Счастливое лицо Олега. Удар хвоста и капли в бороде…
— Сошла!
И у меня уже не знаю что исчезло, ускользнуло, но сожаления бывают интереснее того, что потерял.
*
Белые ночи отошли, истаяли и превратились в призрачные сумерки.
Подходишь к дому и не узнаёшь знакомый камень или куст, осознавая эту неотчётливость в самом себе.
Серые ночи незаметно стали синими.
Земля своей согретой половиной уже заглядывает в темноту Вселенной.
С крыльца уже видна Полярная звезда.
Свет укорачивает расстояния, а темнота их удлиняет.
В тёмные ночи прозревают зрячие.
2
*
Что-то было ещё до Вселенной… Какое-то ничто без времени и расстояний.
Молчание холодной черноты, перед которой даже гроб и духовой оркестр на кладбище, как Первомайский праздник, а черепа, скелеты и картинки ада в сравнении с ничто — весёлый карнавал в Палермо.
И я, возникший в этой страшной непроглядности в чудовищной воронке несогласия с безмозглостью пространства, закрученной с обратной силой, которую мы называем Богом, со скоростью, почти переходящей в неподвижность, в материю живого существа, в глазастую икринку человечества, с её живыми нервами, — чудесной проволокой Бога с разнообразными возможностями: осязание, зрение, слух, соединённые с извилинами мозга, скрывающего от себя своё возникновение…
Солоноватый привкус крови на губах меня приводит к Океану, и дальше след теряется.
Но только эта сила смогла отгородить от ледяного холода укроп и помидоры, только её круги.
Ну что ей эти звёзды?

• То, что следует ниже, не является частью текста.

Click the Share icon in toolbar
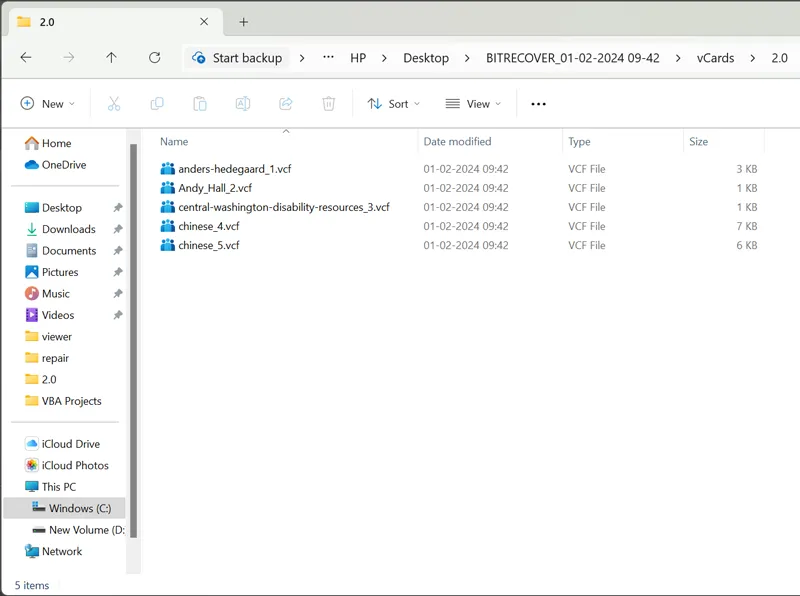The image size is (800, 596). [286, 104]
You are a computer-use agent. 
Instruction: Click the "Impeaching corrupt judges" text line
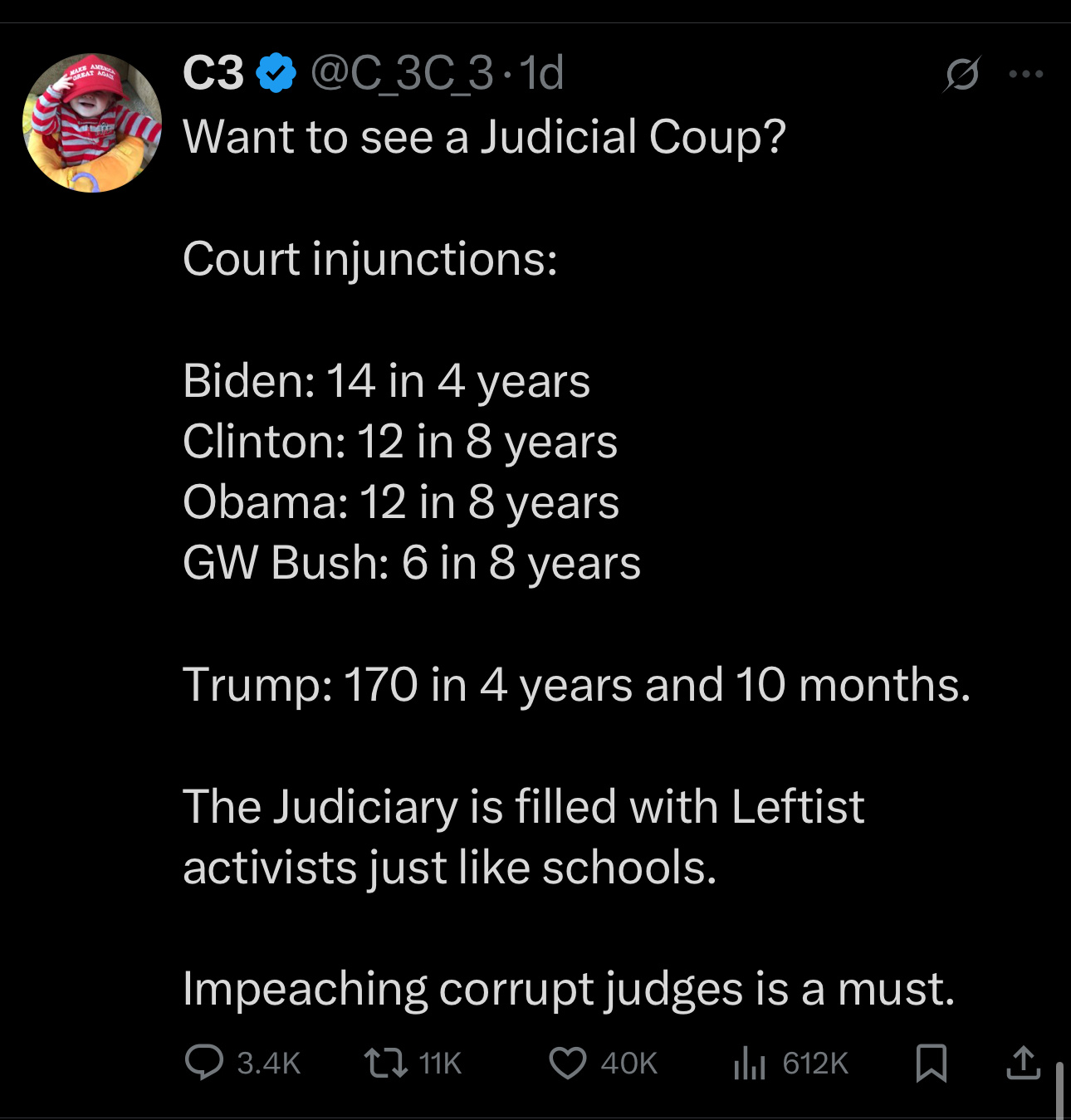coord(569,989)
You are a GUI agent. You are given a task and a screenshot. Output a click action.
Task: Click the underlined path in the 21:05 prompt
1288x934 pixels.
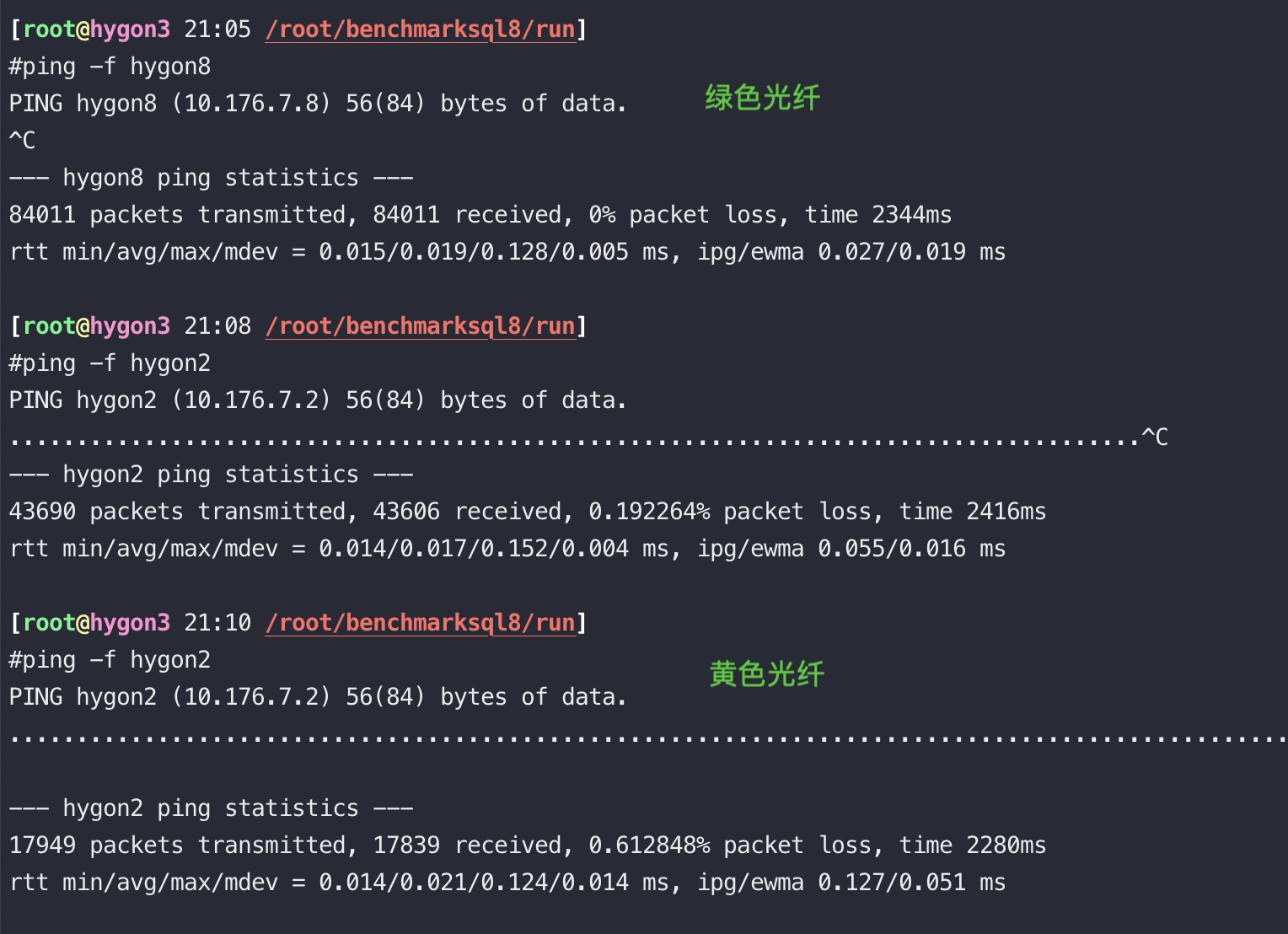point(420,30)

Пустые обгорелые горшки и головешки. Не то, не то… И наконец — Земля, как одуванчик в трещине асфальта…
Непостижимая бессмысленная чернота, перед которой ум Коперника и дворника равны и одинаково бессильны, сводящая с ума тоской неизмеримых расстояний.

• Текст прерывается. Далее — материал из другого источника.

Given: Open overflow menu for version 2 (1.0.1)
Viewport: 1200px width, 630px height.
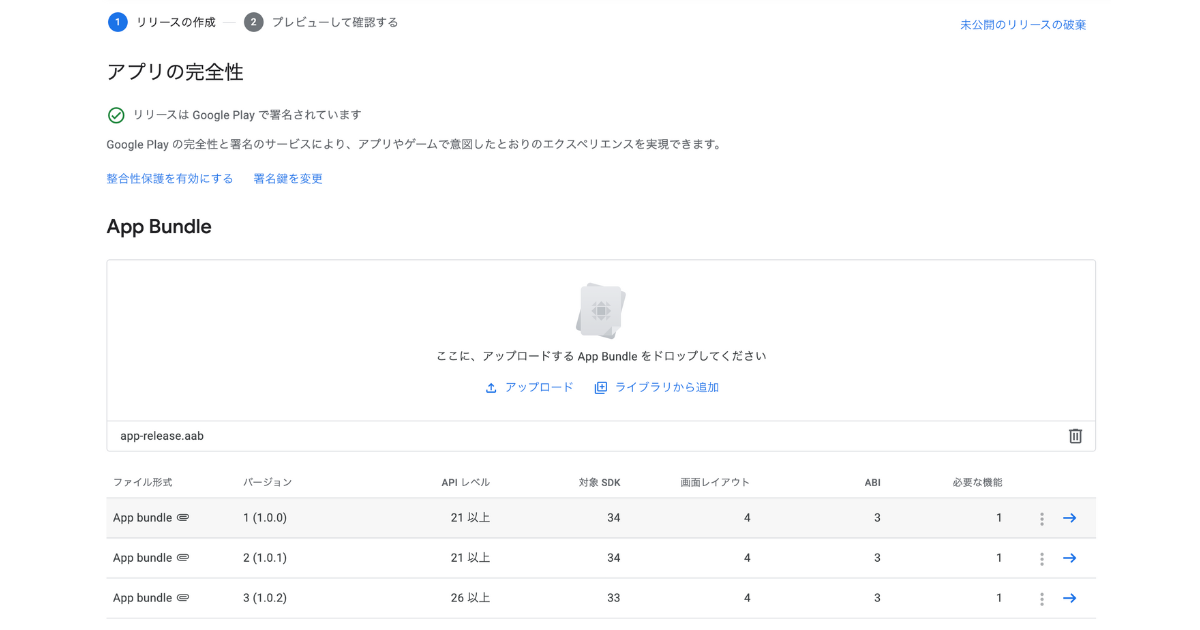Looking at the screenshot, I should [x=1042, y=558].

Мне кажется, я что-то знаю, что-то очень простое.
Тут я почувствовал невыносимый голод.
Сварил картошку. Положил в эмалированную миску солёных подосиновиков и волнушек. Вместе они вкуснее.

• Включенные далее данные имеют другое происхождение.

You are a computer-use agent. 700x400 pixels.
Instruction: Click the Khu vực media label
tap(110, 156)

Поел, не соблюдая правила английского стола, — вставать слегка голодным. Панков терпеть не может это правило.
Перечитал написанное. Вот странно, ничего не помню, как будто написал не я. Опять перечитал… Не помню! С моей-то памятью… Начало помню, а за ним — провал. Так иногда бывает, в сумерках, знакомый с детства лес, а ты забыл дорогу.
Налил в стакан сухого красного вина, вдыхая запах прошлогодних листьев в сыром берёзовом овраге.
Согрел ладонями и выпил весь стакан, хрустя волнушкой крепкого засола.
Безмозглостью нас не возьмёшь!
*
Костёр погас под моросящим дождиком, только слабый дымок зацепился за куст и висит.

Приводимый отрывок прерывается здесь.